The PureOS team are proud to have created a brand new stable release of PureOS and delivered it to lots of users in 2019, so much in fact we had to add download mirrors to keep up with the demand. If that wasn’t enough we also created a new rolling release and are very close to finishing reproducible builds. Read the rest of the PureOS team’s 2019 year in review to find out more and discover what we have planned for 2020!
Our new stable release is called Amber and is designed to provide the security of coreboot with the stability of a well tested distro. This new version of PureOS retains its status as a Free Software Foundation “free distro” and we’ve added a sibling called Byzantium which is a rolling release.
We’ve improved our release cadence so that we can do in-depth testing with some regularity. Byzantium is now being updated directly from the mothership, Debian testing, for those who want the latest and greatest. We’ve been pleasantly surprised by the adoption of the two distros and I am looking forward to announce the availability of Byzantium ISO images early in the New Year. Some of you might have noticed that while it is possible to upgrade Amber to Byzantium (details in our forum) it’s a big change with lots of new packages. If you’re not feeling adventurous, no need to worry, we’re going to continue to update Amber throughout 2020 with Amber updates and security fixes.

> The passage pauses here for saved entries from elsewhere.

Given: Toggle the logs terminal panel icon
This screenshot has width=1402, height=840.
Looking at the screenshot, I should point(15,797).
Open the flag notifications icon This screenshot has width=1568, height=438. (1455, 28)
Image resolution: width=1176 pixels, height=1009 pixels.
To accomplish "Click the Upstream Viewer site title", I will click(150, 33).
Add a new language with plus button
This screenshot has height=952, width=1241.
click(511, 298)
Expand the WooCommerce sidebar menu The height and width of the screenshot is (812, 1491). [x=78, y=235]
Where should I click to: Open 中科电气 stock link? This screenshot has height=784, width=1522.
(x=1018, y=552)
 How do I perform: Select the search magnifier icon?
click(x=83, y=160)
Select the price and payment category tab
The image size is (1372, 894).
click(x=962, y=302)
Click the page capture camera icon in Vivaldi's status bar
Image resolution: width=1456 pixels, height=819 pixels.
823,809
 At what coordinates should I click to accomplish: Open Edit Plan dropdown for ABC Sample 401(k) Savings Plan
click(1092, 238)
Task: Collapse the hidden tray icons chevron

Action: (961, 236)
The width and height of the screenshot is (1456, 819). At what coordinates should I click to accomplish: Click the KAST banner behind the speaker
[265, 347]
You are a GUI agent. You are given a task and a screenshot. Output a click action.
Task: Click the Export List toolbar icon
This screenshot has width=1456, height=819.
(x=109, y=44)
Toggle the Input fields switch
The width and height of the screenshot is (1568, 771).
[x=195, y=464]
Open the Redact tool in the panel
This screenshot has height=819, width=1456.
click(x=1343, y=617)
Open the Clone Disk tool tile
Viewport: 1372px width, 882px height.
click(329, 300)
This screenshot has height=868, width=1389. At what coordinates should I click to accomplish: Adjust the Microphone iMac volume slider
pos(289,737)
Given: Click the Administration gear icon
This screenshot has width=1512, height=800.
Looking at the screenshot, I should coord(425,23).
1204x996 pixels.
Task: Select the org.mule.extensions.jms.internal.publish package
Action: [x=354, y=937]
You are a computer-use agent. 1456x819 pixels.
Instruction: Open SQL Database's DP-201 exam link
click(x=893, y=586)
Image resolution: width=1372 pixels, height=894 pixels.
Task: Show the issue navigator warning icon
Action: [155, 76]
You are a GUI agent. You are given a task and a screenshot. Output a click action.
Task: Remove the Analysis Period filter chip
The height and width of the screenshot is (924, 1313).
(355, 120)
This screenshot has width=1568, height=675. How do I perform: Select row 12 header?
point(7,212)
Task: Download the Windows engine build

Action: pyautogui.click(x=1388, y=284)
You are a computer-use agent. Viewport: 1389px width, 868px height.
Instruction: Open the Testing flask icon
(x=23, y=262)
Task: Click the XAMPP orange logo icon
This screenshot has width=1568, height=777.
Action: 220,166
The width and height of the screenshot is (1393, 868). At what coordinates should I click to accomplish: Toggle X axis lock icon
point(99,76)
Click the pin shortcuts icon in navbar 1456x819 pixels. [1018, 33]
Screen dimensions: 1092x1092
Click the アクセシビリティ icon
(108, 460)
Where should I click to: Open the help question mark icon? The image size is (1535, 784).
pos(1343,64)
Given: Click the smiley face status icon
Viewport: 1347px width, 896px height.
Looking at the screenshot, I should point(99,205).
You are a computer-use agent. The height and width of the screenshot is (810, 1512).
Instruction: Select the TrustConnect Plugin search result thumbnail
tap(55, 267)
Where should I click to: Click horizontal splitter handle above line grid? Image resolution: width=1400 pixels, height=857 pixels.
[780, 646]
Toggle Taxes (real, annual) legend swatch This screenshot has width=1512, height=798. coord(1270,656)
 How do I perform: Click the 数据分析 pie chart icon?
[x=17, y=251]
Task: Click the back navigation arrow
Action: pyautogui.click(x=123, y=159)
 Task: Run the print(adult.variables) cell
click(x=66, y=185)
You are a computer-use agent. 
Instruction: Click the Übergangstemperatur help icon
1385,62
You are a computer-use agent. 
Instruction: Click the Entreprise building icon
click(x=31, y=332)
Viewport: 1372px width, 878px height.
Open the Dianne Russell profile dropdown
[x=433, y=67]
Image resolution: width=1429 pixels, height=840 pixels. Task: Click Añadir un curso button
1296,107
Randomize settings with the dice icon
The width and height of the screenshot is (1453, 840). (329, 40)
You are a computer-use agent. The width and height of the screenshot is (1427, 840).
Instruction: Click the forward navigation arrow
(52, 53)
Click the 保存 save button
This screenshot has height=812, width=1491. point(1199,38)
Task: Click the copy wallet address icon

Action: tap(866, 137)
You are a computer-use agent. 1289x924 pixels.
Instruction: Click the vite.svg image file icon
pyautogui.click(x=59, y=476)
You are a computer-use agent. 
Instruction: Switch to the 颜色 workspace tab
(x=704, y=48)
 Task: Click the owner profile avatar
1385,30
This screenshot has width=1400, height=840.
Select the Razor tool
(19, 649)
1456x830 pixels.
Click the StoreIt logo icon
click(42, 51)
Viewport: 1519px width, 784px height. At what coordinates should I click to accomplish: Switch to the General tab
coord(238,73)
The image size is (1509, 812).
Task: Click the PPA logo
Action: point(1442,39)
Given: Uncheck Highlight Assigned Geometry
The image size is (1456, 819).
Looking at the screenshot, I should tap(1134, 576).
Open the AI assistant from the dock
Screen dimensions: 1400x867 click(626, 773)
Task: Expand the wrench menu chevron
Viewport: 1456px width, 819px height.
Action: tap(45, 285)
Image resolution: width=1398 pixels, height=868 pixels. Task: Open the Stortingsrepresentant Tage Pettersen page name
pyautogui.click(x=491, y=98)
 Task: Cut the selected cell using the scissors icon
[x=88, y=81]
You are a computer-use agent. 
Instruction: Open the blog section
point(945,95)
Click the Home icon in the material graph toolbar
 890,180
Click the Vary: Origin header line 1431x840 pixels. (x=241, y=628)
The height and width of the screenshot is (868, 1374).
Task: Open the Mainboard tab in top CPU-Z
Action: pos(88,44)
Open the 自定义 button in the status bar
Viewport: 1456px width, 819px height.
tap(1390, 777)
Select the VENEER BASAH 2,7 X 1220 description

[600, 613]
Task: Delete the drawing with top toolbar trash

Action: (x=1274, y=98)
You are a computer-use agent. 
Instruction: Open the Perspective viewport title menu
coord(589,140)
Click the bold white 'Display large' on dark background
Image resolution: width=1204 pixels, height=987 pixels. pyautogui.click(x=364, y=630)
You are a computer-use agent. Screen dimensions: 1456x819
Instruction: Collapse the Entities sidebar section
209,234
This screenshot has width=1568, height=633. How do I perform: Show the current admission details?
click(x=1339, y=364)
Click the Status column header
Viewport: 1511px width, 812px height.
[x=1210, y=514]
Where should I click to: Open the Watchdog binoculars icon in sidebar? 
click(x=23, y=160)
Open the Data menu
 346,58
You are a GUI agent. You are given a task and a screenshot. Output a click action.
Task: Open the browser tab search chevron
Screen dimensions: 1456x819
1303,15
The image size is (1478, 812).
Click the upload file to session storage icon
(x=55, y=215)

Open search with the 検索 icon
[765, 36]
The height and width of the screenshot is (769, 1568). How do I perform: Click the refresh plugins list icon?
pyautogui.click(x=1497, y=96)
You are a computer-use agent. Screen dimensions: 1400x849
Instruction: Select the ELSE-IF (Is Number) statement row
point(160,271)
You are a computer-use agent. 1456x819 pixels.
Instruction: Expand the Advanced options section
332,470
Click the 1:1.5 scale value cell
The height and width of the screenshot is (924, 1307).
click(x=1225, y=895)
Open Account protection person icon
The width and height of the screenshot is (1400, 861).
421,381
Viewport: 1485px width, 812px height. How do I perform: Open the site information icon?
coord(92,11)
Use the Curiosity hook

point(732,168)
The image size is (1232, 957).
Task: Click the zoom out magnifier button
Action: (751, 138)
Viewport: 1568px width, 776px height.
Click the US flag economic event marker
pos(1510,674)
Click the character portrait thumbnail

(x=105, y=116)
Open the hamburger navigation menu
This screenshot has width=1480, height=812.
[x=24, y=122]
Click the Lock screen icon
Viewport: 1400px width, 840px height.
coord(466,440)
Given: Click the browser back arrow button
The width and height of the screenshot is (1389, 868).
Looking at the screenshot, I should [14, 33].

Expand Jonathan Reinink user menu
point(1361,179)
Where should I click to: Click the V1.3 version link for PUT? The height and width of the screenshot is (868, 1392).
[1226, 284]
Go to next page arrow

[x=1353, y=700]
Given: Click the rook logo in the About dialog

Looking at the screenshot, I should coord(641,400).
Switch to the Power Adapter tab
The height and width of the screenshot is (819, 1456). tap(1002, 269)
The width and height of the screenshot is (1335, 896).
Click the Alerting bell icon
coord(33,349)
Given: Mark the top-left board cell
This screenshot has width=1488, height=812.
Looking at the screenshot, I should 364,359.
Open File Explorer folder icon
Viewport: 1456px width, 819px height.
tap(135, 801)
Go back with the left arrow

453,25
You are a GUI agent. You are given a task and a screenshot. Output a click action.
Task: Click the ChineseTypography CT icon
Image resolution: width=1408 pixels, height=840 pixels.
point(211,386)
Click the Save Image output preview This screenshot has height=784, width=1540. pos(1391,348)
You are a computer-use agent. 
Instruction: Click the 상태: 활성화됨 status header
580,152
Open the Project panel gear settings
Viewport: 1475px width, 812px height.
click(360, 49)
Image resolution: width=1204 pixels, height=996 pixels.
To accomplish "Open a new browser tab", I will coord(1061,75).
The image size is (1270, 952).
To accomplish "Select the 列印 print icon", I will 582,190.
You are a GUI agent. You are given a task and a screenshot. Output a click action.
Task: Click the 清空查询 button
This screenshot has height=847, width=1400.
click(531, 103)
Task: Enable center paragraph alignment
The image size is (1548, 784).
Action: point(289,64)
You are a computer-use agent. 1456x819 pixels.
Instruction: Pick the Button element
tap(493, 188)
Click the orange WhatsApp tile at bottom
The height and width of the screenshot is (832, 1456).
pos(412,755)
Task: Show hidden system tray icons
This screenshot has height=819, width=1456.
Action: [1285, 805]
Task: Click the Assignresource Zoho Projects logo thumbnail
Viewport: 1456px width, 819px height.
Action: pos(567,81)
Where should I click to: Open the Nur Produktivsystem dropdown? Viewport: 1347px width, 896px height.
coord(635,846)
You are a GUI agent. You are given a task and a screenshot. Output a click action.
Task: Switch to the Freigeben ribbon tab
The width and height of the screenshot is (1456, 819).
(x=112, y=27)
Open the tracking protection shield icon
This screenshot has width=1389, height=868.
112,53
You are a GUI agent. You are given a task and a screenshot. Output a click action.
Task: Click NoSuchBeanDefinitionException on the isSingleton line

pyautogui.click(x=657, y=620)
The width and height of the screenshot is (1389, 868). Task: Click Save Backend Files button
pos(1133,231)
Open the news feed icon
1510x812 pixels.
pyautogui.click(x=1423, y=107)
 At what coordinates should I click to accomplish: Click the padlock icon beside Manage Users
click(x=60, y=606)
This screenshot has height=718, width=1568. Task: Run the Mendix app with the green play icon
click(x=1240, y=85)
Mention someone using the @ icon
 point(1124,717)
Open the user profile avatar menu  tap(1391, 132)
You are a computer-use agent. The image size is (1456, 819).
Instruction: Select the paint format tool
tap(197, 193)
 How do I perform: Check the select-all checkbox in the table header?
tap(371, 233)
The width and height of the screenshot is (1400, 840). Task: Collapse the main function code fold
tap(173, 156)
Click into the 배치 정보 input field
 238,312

Our new rolling release was made possible by the flexibility of the Laniakea tool which we’ve invested significant resources in. Purism proudly sponsors the project and is also contributing to its broader adoption in the community as a way of building out the ecosystem of Free Software itself. Laniakea holds the logic to create new images as well as update packages which has allowed us to implement continuous delivery. Lanikea has allowed us to use Debian binary packages without having to rebuild each one by hand. Without Laniakea there simply would be too much work for the team. To top it off Matthias Klumpp created a tool that clones the entire Debian build process and let’s you maintain a large Debian derivative with relatively little effort. It is currently powering the Librem 5 and x86 builds distributions.
The PureOS traffic has grown considerably this year and we set up mirrors so that it is more easily accessible. PureOS now has mirrors on the US West Coast, Europe, and its own original instance. We hope this will streamline your software updates.
On many distros the software stack begins at the kernel but our Librem software stack starts at the BIOS level, specifically coreboot. This year we’ve supported the Pureboot team in packaging coreboot, flashrom, and the TPM updating code. These tools are now in the PureOS repos and have successfully been used to manipulate the TPM on the Librem 13 and 15 and allow our users to take ownership of that chip. As heads matures and is integrated into Pureboot we’ll have more ways to protect your computer.
Aside from packaging code to change TPM secrets and flashrom, we’ve also packaged some udev instructions that work with the Librem Key. We always try to push patches up to Debian first but sometimes our patches make it into our distro more quickly that upstream. As we continue to package things for PureOS that will likely remain the case.
Our work on reproducible builds has progressed and we have reduced our diff down to roughly 3 Megabytes in a multi-gigabyte distro. Once we’re doing consistent builds of Byzantium we’re confident that we can close that gap and reproducibly build for PureOS and Pureboot. Coreboot is already reproducible and much of the code in our repos is also reproducible. Putting all that work together into a complete reproducible ISO is tantalizingly close.
Next year we will be including a Quality Assurance tool (hint: OpenQA), continue our work on reproducible builds and the PureOS store. We are continuing our convergence work on PureOS to optimize the experience for all our current and future devices, whatever form they take.